EXERCISE AIM |
The answer must consist of every line in the data that contains "minutes".
== PROVIDED DATA ==
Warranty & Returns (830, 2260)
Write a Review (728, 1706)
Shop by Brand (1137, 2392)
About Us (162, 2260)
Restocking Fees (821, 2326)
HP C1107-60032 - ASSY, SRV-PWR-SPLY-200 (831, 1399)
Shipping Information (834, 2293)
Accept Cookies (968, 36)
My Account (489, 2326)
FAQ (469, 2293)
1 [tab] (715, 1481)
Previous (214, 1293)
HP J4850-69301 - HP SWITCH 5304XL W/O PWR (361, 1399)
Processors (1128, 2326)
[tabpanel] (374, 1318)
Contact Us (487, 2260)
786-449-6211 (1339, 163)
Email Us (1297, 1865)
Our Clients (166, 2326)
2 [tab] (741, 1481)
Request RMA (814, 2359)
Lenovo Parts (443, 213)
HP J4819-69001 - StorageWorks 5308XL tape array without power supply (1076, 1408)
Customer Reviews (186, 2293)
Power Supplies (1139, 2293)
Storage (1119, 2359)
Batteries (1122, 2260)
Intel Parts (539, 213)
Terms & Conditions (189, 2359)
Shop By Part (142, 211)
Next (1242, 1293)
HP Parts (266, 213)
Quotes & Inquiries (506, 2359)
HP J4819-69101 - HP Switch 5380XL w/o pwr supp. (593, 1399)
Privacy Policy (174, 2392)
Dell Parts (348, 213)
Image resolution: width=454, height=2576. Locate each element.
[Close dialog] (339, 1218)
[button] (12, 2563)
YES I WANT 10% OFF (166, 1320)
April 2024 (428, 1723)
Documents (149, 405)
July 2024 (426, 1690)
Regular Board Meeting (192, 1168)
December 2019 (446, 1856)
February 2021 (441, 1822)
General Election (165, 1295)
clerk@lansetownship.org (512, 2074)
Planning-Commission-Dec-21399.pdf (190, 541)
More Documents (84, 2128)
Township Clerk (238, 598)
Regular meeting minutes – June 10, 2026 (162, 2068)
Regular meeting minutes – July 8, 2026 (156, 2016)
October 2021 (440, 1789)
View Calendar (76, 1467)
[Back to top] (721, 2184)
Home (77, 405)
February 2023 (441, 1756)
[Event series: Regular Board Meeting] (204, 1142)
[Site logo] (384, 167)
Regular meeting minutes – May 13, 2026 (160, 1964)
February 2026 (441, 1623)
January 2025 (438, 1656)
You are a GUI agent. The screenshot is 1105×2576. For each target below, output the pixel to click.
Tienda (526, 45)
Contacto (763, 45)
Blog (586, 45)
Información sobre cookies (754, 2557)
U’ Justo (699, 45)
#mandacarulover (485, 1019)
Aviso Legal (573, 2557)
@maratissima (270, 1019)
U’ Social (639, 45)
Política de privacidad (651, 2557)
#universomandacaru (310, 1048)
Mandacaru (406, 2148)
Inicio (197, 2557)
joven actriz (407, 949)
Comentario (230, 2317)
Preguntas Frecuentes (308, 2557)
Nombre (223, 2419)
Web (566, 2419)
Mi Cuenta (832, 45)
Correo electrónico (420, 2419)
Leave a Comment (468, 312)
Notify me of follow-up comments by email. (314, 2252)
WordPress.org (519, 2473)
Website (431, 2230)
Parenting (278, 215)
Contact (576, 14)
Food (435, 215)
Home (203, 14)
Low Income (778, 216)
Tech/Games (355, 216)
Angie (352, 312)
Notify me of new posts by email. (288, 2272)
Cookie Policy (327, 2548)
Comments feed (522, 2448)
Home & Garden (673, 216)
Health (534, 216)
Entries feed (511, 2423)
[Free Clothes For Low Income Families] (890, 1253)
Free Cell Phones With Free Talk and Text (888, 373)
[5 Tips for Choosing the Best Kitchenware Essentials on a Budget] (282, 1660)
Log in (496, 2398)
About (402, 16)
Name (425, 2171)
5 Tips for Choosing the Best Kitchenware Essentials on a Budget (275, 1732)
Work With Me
===
RESPONSE TO THIS TASK |
Regular meeting minutes – June 10, 2026 (162, 2068)
Regular meeting minutes – July 8, 2026 (156, 2016)
Regular meeting minutes – May 13, 2026 (160, 1964)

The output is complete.